Provided entries Block Start

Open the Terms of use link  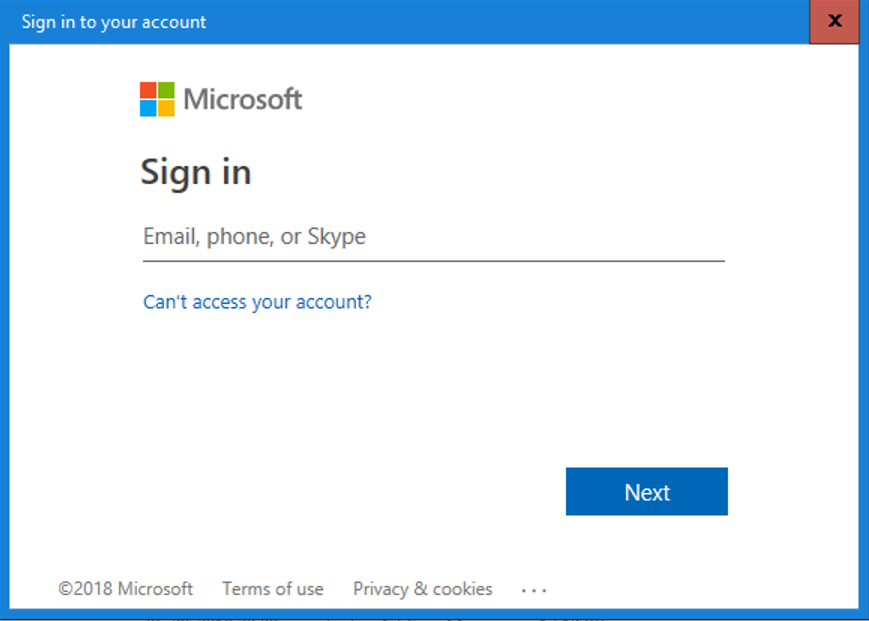click(x=273, y=588)
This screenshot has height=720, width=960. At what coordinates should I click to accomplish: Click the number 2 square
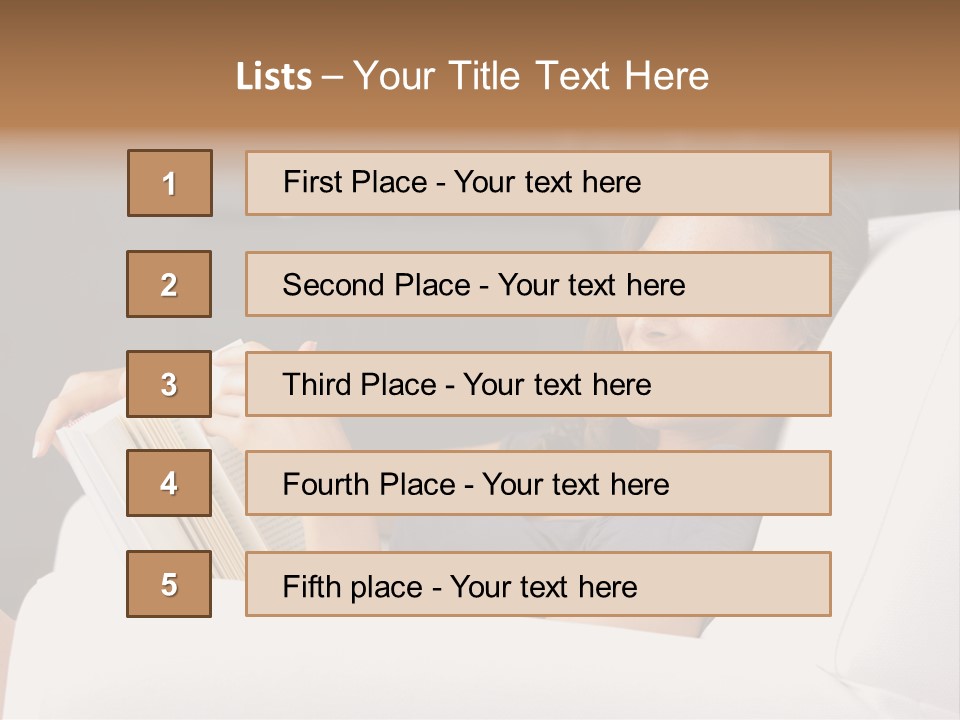170,284
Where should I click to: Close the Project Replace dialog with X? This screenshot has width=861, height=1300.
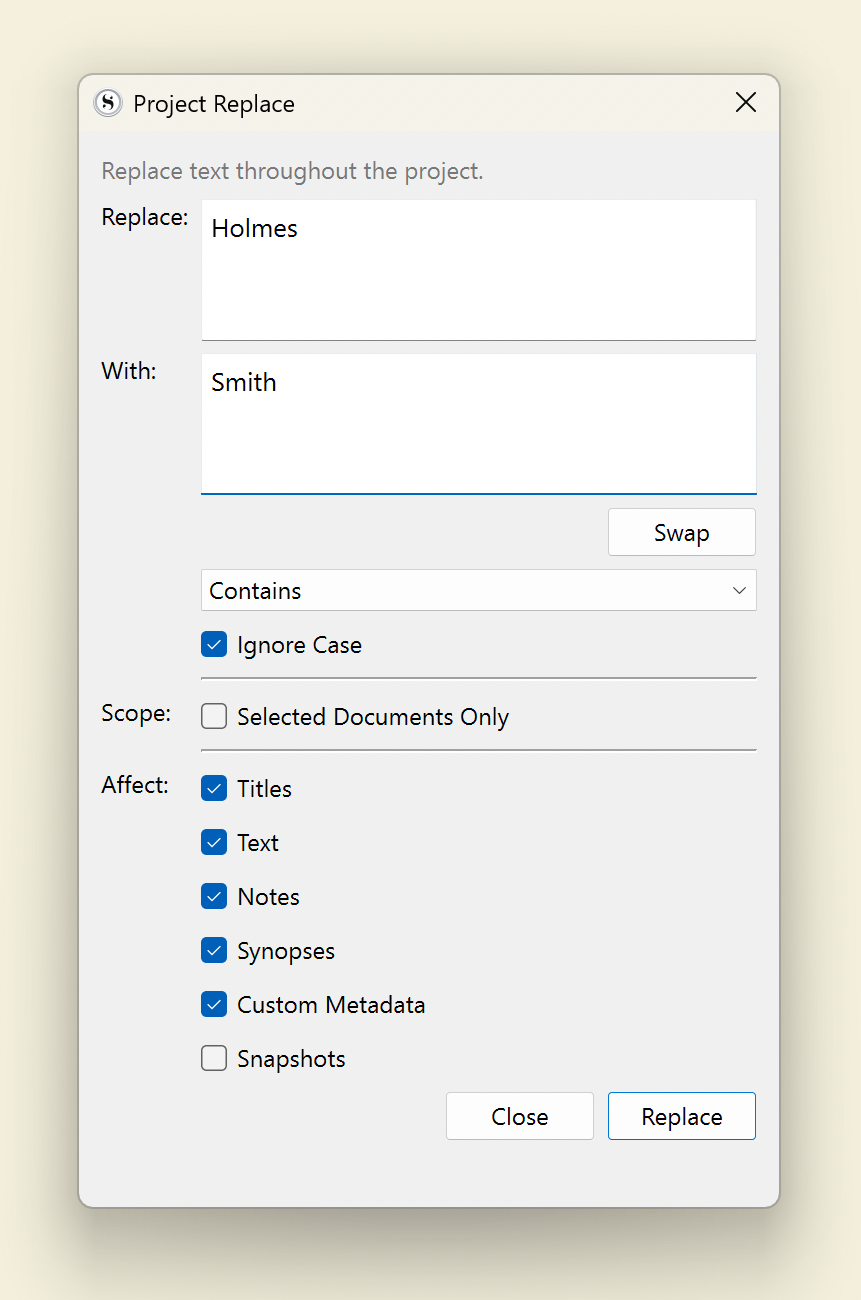(x=746, y=102)
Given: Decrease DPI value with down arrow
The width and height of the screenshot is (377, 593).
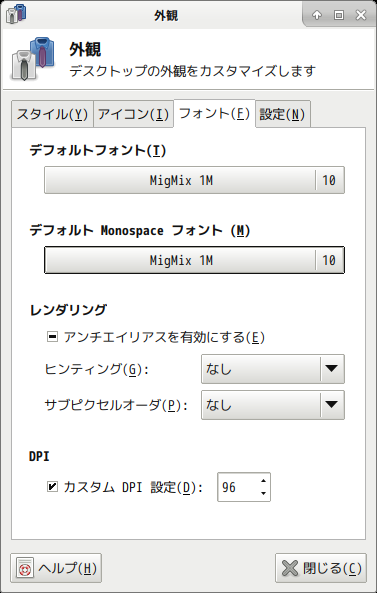Looking at the screenshot, I should point(263,493).
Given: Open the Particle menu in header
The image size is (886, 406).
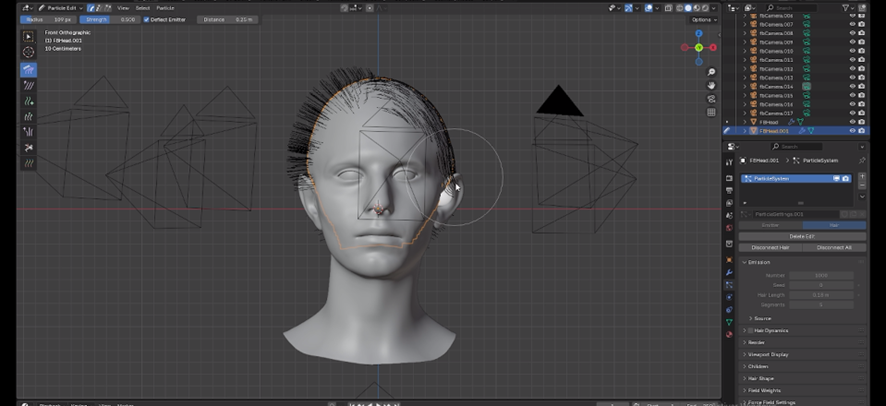Looking at the screenshot, I should [x=165, y=7].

Provided entries Block End

Wherever the word "Given" turns up in the records above, copy the line that holds it.

• [Exercise output]:
Given: Decrease DPI value with down arrow
Given: Open the Particle menu in header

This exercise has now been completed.